**WHAT YOU NEED TO DO**
The answer should be an exact copy of the data.
== DATA SHOWN
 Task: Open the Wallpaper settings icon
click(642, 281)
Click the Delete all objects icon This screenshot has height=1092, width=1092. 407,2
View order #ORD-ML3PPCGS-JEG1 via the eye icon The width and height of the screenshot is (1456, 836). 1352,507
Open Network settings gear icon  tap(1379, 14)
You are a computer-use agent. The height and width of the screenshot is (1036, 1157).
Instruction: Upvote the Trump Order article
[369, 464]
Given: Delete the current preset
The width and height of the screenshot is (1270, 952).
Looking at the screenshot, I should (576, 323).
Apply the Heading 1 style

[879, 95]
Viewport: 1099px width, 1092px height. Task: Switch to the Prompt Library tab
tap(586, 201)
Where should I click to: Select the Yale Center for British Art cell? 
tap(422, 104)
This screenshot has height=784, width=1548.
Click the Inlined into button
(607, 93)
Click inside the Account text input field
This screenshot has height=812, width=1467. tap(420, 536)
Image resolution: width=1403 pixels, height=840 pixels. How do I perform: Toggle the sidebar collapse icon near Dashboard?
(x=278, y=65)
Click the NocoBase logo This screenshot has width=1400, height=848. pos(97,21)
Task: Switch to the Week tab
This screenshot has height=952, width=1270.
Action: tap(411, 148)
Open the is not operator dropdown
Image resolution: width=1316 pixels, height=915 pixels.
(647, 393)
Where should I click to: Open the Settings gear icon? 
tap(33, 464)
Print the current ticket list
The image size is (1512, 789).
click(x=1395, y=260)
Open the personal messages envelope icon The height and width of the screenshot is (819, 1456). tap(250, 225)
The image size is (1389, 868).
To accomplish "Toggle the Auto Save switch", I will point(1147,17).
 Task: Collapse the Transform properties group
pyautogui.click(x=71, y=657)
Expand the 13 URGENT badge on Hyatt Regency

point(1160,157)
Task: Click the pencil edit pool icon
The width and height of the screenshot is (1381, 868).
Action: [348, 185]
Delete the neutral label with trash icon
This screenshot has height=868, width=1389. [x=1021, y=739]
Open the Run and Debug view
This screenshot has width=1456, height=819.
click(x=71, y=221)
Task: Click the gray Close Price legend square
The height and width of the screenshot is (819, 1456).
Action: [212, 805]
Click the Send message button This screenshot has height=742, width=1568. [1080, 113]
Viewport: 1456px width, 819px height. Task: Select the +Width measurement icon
====
**EXERCISE ANSWER**
 Task: Open the Wallpaper settings icon
click(642, 281)
Click the Delete all objects icon This screenshot has height=1092, width=1092. 407,2
View order #ORD-ML3PPCGS-JEG1 via the eye icon The width and height of the screenshot is (1456, 836). 1352,507
Open Network settings gear icon  tap(1379, 14)
You are a computer-use agent. The height and width of the screenshot is (1036, 1157).
Instruction: Upvote the Trump Order article
[369, 464]
Given: Delete the current preset
The width and height of the screenshot is (1270, 952).
Looking at the screenshot, I should (576, 323).
Apply the Heading 1 style

[879, 95]
Viewport: 1099px width, 1092px height. Task: Switch to the Prompt Library tab
tap(586, 201)
Where should I click to: Select the Yale Center for British Art cell? 
tap(422, 104)
This screenshot has height=784, width=1548.
Click the Inlined into button
(607, 93)
Click inside the Account text input field
This screenshot has height=812, width=1467. tap(420, 536)
Image resolution: width=1403 pixels, height=840 pixels. How do I perform: Toggle the sidebar collapse icon near Dashboard?
(x=278, y=65)
Click the NocoBase logo This screenshot has width=1400, height=848. pos(97,21)
Task: Switch to the Week tab
This screenshot has height=952, width=1270.
Action: tap(411, 148)
Open the is not operator dropdown
Image resolution: width=1316 pixels, height=915 pixels.
(647, 393)
Where should I click to: Open the Settings gear icon? 
tap(33, 464)
Print the current ticket list
The image size is (1512, 789).
click(x=1395, y=260)
Open the personal messages envelope icon The height and width of the screenshot is (819, 1456). tap(250, 225)
The image size is (1389, 868).
To accomplish "Toggle the Auto Save switch", I will point(1147,17).
 Task: Collapse the Transform properties group
pyautogui.click(x=71, y=657)
Expand the 13 URGENT badge on Hyatt Regency

point(1160,157)
Task: Click the pencil edit pool icon
The width and height of the screenshot is (1381, 868).
Action: [348, 185]
Delete the neutral label with trash icon
This screenshot has height=868, width=1389. [x=1021, y=739]
Open the Run and Debug view
This screenshot has width=1456, height=819.
click(x=71, y=221)
Task: Click the gray Close Price legend square
The height and width of the screenshot is (819, 1456).
Action: [212, 805]
Click the Send message button This screenshot has height=742, width=1568. [1080, 113]
Viewport: 1456px width, 819px height. Task: Select the +Width measurement icon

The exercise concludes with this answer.